There are already “safe spaces for respectful conversations across partisan divides” which have been developed with great care through community development. They are shockingly liberal and discomforting, but need treasuring and multiplying. The above sign is from St James’ Church, Piccadilly in which rough sleepers mix (and sleep) with other worshippers (gathering from across many partisan divides) under one roof.
Parker J Palmer, in the Huffington Postdraws attention to a project organised by the Wisconsin Council of Churches (with backing from Baha’i, Buddhist, Christian, Muslim and Jewish communities) initiated by a call from thirty-six religious leaders from across the state have called for “a Season of Civility“. Amidst “partisan rancour” they realise that they “must create ‘safe spaces’ for respectful conversations across the partisan divides. And we must move beyond the walls of our congregations to include everyone in our local communities in this dialogue.” They are using Parker Palmer’s Healing the Heart of Democracyto help guide their thinking, focusing on five “habits of the heart”:
understanding that we are all in this together (where have we heard that before?)

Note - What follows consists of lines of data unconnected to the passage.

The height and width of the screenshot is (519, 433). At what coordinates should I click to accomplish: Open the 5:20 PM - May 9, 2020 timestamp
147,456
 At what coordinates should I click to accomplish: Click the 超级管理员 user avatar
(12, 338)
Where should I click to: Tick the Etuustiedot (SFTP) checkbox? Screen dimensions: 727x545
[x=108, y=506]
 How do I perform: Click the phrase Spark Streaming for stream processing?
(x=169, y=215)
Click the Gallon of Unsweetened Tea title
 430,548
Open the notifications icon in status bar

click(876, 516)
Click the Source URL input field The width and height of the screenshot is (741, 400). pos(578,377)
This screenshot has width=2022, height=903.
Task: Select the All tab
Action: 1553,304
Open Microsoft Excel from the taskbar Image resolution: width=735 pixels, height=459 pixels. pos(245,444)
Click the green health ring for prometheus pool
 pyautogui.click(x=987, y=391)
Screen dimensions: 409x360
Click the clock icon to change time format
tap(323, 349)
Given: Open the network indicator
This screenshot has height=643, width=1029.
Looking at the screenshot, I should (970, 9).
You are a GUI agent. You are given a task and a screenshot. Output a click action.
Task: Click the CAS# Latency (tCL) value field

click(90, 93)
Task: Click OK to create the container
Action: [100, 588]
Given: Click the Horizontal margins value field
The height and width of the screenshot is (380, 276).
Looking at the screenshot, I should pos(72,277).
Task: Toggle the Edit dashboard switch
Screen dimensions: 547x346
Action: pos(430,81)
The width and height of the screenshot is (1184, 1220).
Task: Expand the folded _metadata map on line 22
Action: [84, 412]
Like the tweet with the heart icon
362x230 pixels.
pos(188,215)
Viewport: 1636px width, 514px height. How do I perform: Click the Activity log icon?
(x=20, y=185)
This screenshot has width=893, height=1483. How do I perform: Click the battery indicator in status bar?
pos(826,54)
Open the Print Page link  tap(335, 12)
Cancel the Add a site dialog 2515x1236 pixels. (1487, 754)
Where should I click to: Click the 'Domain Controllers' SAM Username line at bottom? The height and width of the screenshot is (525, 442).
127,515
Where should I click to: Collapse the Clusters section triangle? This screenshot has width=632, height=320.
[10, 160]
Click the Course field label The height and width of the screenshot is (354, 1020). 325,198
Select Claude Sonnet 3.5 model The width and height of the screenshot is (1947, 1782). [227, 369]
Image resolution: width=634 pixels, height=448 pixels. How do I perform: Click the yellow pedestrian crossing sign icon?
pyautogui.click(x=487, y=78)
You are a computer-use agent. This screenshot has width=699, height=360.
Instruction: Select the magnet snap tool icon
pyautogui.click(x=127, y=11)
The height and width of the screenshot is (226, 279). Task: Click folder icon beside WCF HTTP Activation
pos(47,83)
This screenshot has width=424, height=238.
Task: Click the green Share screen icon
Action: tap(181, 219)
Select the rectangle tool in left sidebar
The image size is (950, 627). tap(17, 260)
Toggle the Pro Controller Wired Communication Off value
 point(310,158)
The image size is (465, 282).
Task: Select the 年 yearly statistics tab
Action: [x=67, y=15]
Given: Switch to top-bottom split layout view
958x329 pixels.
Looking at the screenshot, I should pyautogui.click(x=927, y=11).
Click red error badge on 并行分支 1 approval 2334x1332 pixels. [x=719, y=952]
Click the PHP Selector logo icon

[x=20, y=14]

an appreciation of the value of “otherness”
an ability to hold tension in life-giving ways
a sense of personal voice and agency
a capacity to create community
Palmer’s Huffington Post article is written with American civility (or, lack of) in mind, but the issues he faces are universal. They transgress partisan divides. “The powers” have ways of discouraging us from rattling cages and discouraging conflict. In workshops (safe spaces?) I have seen that conflict has negative connotations for most people. But Palmer reminds us that conflict has a real place in the development of civility, community and society. “America was founded on the historically novel and radical premise that conflict and tension, rightly held, are the engine, not the enemy, of a better social order.” “The civility we need will come not from watching our tongues, but from valuing our diferences and the creativity that can come when we hold them well.”